─── Selected extract

Shareholder and Descendant Spotlight: Cy Two Elk

CIRI descendant Cy Two Elk and Amanda Cash. Photo by Jamey Bradbury
CIRI descendant Cy Two Elk and Amanda Cash. Photo by
Jamey Bradbury.

Anchorage residents may have noticed a bright yellow food truck parked at various places around the city this summer. The Magpie features breakfast and lunch made from seasonal, locally sourced ingredients, and the plucky little bird on the truck’s sign is the emblem of a dream made real by CIRI descendant Cy Two Elk and his wife, Amanda Cash.

“The idea behind this was to create a business where we could control our own schedules and keep our family close together,” says Two Elk. For many years, he worked in construction, a job that kept him out of town for long stretches. Later, a stint on the North Slope meant he was gone most of the winter. With two small children, that kind of schedule was untenable.

Cash, meanwhile, had learned to hate the schedule she’d kept as an executive chef, which had her working 14-hour days with few days off. So this summer, the couple decided to open the business they’d been thinking about for years. They bought a ready-to-use trailer from El Rodeo Mexican Restaurant, made a few changes—like adding a small oven and removing stickers advertising tacos and burritos—then hit the road, appearing in a new spot around the city each day. Facebook posts let their fans know where they’ll be.

The business combines Two Elk’s love of accounting with Cash’s talent for creating casual fare that’s nevertheless unexpected. “I started out growing my own food and using what was available seasonally,” explains Cash, who spent several years honing her chef skills in Indiana. She brought her cooking philosophy with her to Alaska, where she uses local vendors like Alaska Pure Salt in Sitka and Turkey Red bread in Palmer. At Magpie, she whips up delicious dishes like biscuits and gravy with fried egg and basil, or herbed goat cheese and beet sandwiches.

After years of operating heavy equipment, driving trucks and performing skilled labor, Two Elk recently earned an associates degree in small business administration from the University of Alaska Anchorage and is now pursuing an accounting degree online from UA Southeast.

The Magpie food truck makes appearances throughout Anchorage all summer long. Courtesy of Cy Two Elk.
The Magpie food truck makes appearances throughout
Anchorage all summer long. Courtesy of Cy Two Elk.

“The CIRI Foundation has been very helpful in my educational pursuits,” Two Elk says. “In turn, this has helped me gain a better understanding of accounting, and we use that knowledge all the time for this business.”

──────
─── Extracted material

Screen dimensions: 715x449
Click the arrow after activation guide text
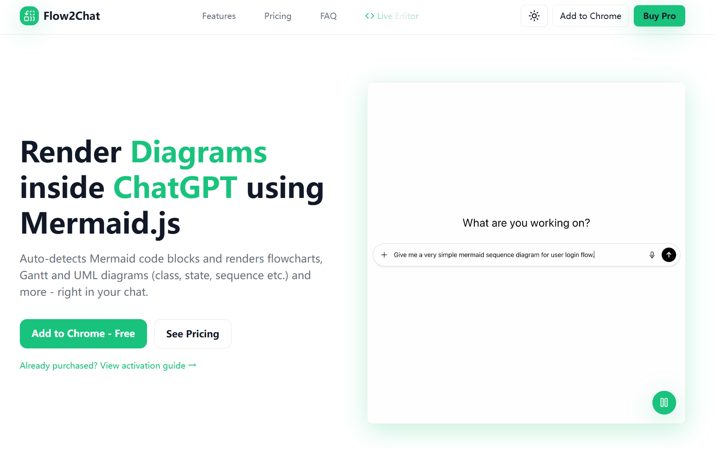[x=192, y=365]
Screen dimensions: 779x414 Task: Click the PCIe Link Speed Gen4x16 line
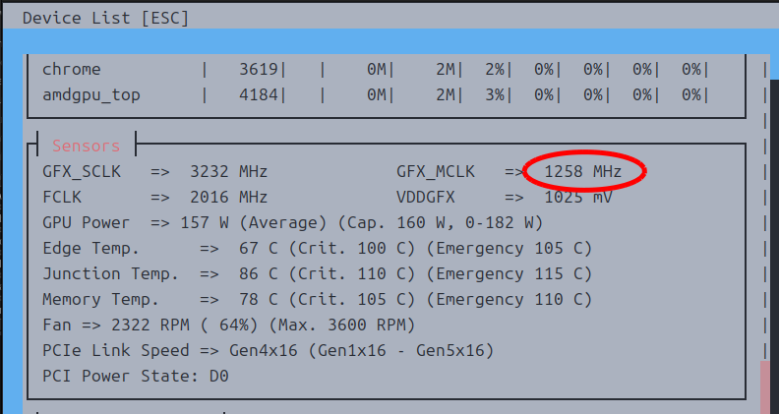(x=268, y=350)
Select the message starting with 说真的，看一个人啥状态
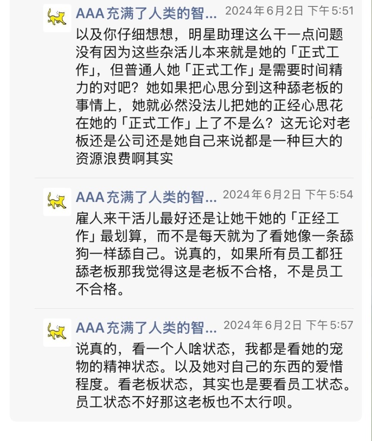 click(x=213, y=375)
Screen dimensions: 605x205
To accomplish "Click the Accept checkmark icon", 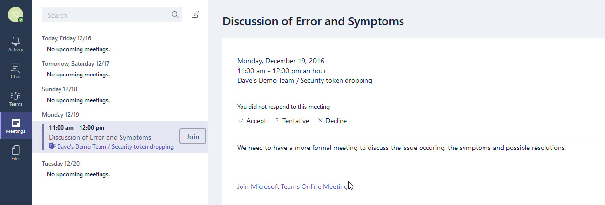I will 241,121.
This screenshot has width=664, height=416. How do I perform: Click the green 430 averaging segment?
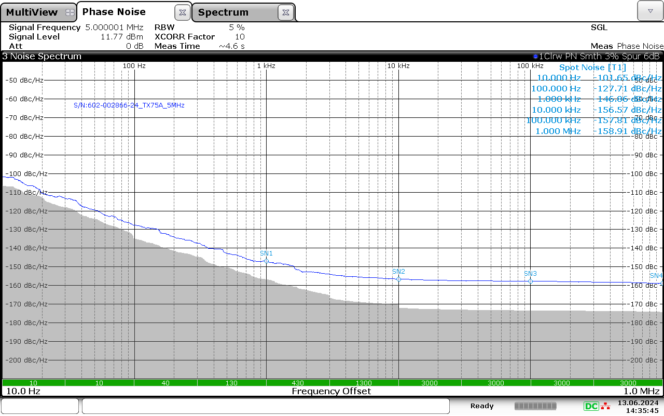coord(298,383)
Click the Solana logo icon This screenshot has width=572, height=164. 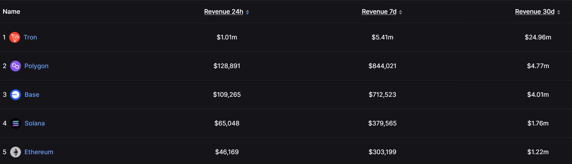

──────

▶ _To do_:
**A)** From the Cy Two Elk spotlight, repeat the stretch from "Cash, meanwhile, had" through "where they’ll be." word for word.
**B)** In the Cy Two Elk spotlight, who sold the couple the trailer they turned into The Magpie?

▶ _List of solutions_:
**A)**
Cash, meanwhile, had learned to hate the schedule she’d kept as an executive chef, which had her working 14-hour days with few days off. So this summer, the couple decided to open the business they’d been thinking about for years. They bought a ready-to-use trailer from El Rodeo Mexican Restaurant, made a few changes—like adding a small oven and removing stickers advertising tacos and burritos—then hit the road, appearing in a new spot around the city each day. Facebook posts let their fans know where they’ll be.

**B)** El Rodeo Mexican Restaurant